• **DATA**:
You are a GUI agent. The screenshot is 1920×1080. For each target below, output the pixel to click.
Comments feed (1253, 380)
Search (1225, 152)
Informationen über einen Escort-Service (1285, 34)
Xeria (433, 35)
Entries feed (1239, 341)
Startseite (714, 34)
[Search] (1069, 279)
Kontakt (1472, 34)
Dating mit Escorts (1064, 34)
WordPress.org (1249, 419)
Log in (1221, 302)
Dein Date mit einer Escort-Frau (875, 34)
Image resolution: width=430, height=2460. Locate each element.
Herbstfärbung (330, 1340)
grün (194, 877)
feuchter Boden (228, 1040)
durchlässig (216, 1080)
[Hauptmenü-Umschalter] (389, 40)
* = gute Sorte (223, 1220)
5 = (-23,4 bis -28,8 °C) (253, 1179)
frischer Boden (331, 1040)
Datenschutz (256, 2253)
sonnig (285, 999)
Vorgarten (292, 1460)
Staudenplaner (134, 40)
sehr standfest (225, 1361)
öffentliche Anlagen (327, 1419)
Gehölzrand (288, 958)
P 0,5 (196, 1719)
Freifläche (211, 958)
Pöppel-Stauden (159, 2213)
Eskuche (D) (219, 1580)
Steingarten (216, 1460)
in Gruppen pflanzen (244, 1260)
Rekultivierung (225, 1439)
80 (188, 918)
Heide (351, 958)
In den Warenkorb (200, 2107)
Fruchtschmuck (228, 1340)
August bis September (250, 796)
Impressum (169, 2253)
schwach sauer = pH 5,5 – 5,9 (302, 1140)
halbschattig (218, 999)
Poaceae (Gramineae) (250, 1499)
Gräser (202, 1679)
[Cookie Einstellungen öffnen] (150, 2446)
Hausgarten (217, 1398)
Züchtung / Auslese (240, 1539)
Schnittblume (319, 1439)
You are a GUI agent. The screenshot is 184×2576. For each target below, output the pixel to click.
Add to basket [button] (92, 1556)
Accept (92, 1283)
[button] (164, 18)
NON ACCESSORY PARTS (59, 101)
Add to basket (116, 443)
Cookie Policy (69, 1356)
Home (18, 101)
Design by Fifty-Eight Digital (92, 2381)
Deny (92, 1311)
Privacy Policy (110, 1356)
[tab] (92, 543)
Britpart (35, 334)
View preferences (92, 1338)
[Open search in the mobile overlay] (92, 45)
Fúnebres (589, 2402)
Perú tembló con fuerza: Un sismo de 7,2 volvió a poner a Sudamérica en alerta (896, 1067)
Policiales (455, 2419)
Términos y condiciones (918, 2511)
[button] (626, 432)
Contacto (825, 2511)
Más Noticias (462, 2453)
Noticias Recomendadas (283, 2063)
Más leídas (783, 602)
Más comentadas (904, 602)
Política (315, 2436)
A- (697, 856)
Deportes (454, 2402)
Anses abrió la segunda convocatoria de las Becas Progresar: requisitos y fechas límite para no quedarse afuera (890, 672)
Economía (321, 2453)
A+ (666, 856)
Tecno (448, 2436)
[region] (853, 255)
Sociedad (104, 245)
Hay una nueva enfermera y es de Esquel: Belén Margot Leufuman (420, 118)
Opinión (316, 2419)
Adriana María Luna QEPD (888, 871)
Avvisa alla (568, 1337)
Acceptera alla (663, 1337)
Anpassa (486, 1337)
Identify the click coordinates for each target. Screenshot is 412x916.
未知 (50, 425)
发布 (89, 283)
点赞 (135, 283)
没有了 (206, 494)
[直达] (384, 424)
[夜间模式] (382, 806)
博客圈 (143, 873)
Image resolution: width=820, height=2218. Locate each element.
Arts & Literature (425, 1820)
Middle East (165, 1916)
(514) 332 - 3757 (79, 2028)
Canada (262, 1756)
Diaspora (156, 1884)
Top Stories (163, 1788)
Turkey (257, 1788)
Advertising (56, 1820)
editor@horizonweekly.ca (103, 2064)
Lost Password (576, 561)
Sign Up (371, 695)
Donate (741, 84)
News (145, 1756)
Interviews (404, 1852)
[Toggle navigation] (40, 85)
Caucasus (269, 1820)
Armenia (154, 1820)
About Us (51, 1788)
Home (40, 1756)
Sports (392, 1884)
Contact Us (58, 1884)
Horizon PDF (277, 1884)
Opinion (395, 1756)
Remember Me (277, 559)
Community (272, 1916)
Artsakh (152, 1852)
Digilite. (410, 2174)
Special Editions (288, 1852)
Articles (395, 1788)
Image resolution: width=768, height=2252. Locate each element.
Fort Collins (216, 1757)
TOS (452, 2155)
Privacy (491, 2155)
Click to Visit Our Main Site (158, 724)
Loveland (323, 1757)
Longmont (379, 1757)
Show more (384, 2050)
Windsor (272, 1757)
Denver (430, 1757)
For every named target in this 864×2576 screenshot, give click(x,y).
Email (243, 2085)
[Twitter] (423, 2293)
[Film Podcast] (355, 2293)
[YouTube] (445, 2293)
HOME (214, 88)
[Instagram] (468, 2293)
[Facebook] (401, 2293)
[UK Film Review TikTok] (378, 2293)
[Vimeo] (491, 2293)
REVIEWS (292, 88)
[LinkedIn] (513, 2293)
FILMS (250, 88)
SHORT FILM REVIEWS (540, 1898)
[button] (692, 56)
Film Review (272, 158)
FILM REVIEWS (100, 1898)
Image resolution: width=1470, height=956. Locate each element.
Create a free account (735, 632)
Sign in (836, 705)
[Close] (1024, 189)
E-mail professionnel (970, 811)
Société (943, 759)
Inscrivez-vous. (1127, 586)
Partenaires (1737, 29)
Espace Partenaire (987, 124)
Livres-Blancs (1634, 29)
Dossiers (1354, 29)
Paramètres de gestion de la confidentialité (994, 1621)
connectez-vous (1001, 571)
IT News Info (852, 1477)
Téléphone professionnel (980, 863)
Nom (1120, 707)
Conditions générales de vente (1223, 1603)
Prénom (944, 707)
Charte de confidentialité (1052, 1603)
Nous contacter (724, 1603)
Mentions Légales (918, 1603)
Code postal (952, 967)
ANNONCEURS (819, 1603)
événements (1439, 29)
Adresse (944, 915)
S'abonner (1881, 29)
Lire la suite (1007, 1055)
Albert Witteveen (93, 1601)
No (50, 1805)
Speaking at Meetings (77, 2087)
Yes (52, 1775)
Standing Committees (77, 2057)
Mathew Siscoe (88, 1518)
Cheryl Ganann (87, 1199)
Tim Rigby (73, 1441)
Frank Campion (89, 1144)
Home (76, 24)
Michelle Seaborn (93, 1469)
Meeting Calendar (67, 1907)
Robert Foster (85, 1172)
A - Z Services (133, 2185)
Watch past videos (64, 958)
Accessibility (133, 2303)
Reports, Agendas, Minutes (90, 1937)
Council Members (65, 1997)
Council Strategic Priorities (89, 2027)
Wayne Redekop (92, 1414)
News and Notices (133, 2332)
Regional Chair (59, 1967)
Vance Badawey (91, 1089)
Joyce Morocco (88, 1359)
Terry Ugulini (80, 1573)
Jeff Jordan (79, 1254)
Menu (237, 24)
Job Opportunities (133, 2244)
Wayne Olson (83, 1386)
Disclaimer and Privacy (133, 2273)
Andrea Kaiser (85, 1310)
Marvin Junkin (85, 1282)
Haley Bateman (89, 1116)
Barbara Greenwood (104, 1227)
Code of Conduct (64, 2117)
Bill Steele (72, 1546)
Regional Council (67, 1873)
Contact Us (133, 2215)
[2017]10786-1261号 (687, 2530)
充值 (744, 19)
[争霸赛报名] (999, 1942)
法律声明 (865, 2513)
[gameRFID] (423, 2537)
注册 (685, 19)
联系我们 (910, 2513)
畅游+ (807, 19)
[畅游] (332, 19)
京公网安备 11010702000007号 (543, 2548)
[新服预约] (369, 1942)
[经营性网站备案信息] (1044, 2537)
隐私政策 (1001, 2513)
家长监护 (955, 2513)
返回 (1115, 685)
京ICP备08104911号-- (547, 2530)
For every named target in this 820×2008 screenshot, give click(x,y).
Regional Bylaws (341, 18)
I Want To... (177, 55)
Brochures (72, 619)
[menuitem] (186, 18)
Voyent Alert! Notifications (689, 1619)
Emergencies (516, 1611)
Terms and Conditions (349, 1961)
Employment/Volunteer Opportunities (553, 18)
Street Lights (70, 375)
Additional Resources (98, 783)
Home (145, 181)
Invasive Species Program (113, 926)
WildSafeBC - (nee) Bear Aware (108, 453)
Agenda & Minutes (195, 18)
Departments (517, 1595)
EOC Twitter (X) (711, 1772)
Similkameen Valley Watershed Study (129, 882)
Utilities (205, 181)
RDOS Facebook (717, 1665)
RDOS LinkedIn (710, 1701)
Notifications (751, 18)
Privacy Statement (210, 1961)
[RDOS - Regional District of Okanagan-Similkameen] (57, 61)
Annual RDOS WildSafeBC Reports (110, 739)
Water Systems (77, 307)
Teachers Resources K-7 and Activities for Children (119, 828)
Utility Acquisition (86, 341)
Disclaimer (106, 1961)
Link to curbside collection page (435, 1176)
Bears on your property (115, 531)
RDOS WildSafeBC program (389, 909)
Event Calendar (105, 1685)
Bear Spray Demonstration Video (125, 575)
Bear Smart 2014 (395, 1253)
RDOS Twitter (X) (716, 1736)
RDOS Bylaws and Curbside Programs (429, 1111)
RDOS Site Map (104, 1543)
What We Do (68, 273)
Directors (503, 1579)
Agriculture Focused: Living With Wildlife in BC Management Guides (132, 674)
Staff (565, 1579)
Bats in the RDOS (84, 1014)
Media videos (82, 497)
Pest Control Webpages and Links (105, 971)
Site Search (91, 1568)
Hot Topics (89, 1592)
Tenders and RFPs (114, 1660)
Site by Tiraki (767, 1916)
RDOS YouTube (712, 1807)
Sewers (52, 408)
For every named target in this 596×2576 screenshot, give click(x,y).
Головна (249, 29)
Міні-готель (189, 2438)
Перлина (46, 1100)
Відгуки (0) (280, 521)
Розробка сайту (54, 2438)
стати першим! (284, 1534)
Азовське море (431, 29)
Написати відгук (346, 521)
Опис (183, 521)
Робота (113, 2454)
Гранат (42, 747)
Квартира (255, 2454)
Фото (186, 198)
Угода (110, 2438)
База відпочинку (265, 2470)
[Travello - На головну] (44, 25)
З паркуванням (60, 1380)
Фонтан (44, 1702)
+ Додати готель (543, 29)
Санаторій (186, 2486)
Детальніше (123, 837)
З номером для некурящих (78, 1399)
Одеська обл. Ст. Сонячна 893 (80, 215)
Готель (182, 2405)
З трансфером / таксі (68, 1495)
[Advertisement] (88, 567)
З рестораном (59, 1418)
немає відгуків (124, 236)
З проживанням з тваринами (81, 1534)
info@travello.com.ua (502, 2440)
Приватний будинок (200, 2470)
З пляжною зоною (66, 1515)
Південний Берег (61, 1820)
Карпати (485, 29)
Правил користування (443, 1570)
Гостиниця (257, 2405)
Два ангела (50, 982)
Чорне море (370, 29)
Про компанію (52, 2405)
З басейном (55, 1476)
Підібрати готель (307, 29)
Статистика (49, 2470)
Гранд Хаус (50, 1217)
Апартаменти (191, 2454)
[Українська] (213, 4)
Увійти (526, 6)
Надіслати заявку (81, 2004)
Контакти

• **EXERCISE INSTRUCTIONS**: Extract the lines of the preceding material that run from the line with "[畅游] (332, 19)" through the line with "Annual RDOS WildSafeBC Reports (110, 739)", inclusive, reproducing them exactly and adding nothing.

• **RESULT OF THE TASK**:
[畅游] (332, 19)
京公网安备 11010702000007号 (543, 2548)
[新服预约] (369, 1942)
[经营性网站备案信息] (1044, 2537)
隐私政策 (1001, 2513)
家长监护 (955, 2513)
返回 (1115, 685)
京ICP备08104911号-- (547, 2530)
For every named target in this 820×2008 screenshot, give click(x,y).
Regional Bylaws (341, 18)
I Want To... (177, 55)
Brochures (72, 619)
[menuitem] (186, 18)
Voyent Alert! Notifications (689, 1619)
Emergencies (516, 1611)
Terms and Conditions (349, 1961)
Employment/Volunteer Opportunities (553, 18)
Street Lights (70, 375)
Additional Resources (98, 783)
Home (145, 181)
Invasive Species Program (113, 926)
WildSafeBC - (nee) Bear Aware (108, 453)
Agenda & Minutes (195, 18)
Departments (517, 1595)
EOC Twitter (X) (711, 1772)
Similkameen Valley Watershed Study (129, 882)
Utilities (205, 181)
RDOS Facebook (717, 1665)
RDOS LinkedIn (710, 1701)
Notifications (751, 18)
Privacy Statement (210, 1961)
[RDOS - Regional District of Okanagan-Similkameen] (57, 61)
Annual RDOS WildSafeBC Reports (110, 739)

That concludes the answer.